╭──

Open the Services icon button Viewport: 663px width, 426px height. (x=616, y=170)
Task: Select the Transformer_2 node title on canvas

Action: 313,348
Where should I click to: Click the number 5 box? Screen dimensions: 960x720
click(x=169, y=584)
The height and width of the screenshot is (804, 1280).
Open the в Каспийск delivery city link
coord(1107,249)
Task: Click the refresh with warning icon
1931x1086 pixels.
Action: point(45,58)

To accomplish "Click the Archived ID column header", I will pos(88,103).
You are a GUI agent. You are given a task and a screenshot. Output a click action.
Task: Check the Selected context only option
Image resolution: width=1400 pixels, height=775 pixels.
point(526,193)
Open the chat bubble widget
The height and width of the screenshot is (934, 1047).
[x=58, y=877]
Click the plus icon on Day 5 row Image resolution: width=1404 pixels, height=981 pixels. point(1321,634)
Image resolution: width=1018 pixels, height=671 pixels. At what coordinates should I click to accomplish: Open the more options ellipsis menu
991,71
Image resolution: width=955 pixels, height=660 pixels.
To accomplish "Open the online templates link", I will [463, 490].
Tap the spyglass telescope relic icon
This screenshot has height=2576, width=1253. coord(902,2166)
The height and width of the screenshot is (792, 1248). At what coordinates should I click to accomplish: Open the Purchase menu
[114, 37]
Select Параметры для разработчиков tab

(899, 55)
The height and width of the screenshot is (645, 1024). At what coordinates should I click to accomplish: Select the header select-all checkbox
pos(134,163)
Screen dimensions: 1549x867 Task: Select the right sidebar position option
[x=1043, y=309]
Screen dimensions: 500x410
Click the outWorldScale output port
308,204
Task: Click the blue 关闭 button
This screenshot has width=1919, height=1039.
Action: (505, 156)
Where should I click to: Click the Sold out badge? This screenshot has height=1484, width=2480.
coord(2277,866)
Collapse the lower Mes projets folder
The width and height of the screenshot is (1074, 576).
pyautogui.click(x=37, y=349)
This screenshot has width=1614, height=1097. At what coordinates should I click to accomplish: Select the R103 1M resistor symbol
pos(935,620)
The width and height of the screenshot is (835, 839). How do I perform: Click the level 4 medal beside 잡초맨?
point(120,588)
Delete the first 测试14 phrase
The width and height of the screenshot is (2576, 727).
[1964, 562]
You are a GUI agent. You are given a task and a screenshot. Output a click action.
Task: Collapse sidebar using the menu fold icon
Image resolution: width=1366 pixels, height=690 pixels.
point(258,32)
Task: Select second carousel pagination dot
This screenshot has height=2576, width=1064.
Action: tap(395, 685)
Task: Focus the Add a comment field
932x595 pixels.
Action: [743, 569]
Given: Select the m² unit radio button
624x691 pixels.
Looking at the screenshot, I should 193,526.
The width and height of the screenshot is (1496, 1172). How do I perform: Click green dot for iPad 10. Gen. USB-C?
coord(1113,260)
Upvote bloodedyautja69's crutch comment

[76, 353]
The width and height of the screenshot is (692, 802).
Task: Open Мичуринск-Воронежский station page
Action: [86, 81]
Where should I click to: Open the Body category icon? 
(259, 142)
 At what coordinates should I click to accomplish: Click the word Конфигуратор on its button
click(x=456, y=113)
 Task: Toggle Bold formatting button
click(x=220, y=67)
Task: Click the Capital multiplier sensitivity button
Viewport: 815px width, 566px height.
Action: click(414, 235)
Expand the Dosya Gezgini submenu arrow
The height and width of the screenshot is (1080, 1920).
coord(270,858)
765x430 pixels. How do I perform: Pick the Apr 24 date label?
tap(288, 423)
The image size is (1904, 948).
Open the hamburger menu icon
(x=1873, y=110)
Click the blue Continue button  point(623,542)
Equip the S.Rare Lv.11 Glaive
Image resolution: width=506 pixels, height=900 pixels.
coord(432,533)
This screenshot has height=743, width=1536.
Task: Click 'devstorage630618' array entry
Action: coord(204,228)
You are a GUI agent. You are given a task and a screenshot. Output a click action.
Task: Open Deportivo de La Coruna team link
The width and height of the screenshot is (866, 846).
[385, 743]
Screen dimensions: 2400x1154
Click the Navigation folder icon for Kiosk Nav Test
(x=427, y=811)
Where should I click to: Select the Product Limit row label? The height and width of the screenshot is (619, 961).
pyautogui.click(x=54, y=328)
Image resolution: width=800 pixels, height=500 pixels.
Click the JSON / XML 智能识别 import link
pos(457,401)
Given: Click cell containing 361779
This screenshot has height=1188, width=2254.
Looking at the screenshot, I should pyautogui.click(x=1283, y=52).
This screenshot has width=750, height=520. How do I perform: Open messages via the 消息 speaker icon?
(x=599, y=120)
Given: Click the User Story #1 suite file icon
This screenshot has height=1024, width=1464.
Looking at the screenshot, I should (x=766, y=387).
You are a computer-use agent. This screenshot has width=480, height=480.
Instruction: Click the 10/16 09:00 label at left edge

╰──

Work required: Which lines in the records above contain the word "blue"? Pick out each one and copy it in full.

Solution to the problem:
Task: Click the blue 关闭 button
Click the blue Continue button  point(623,542)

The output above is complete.